(WORK INSTRUCTIONS) Lay out the material from the line containing "Where should I click to: Expand" down to the line containing "Action: coord(918,733)" as a two-column CSV with columns input and output, one row per entry. Put each field in quotes and turn line breaks into spaces.

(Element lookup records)
:::

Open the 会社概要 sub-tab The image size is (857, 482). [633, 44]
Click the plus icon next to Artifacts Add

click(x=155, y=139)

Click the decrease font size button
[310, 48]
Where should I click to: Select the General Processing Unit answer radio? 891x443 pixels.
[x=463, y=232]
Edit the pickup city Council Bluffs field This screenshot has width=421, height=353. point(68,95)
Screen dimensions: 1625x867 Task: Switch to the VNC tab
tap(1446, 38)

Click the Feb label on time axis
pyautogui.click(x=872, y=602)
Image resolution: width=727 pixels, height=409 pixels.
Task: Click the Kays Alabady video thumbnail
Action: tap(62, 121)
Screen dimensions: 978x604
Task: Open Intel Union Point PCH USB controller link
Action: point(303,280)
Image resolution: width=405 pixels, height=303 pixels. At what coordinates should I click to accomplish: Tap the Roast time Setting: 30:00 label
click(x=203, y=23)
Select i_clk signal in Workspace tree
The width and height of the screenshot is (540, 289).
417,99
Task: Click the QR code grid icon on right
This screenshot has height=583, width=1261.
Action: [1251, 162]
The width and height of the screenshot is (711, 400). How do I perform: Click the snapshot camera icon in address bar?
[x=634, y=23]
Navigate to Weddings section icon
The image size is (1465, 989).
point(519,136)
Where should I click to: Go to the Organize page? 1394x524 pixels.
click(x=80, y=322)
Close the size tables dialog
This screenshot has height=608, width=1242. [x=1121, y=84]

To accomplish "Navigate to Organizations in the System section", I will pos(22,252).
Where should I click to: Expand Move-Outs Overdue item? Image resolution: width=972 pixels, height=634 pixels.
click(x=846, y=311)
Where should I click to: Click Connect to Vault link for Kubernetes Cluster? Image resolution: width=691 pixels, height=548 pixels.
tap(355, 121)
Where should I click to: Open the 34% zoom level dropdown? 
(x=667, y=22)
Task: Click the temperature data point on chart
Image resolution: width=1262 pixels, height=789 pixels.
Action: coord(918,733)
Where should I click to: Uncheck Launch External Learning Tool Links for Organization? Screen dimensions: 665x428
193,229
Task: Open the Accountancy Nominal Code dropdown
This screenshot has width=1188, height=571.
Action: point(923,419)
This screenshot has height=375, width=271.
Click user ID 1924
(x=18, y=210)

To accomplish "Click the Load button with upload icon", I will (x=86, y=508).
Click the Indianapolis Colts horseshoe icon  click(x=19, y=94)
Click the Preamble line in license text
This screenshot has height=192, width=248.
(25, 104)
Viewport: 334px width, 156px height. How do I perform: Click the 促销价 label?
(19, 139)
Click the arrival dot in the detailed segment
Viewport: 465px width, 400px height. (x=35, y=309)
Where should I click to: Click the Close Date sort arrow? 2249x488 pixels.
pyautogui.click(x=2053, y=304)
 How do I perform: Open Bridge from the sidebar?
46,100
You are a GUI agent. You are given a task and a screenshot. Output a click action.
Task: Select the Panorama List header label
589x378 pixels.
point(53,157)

:::

(WRITTEN SOLUTION)
input,output
"Where should I click to: Expand Move-Outs Overdue item? Image resolution: width=972 pixels, height=634 pixels.","click(x=846, y=311)"
"Where should I click to: Click Connect to Vault link for Kubernetes Cluster? Image resolution: width=691 pixels, height=548 pixels.","tap(355, 121)"
"Where should I click to: Open the 34% zoom level dropdown?","(x=667, y=22)"
"Task: Click the temperature data point on chart Image resolution: width=1262 pixels, height=789 pixels.","Action: coord(918,733)"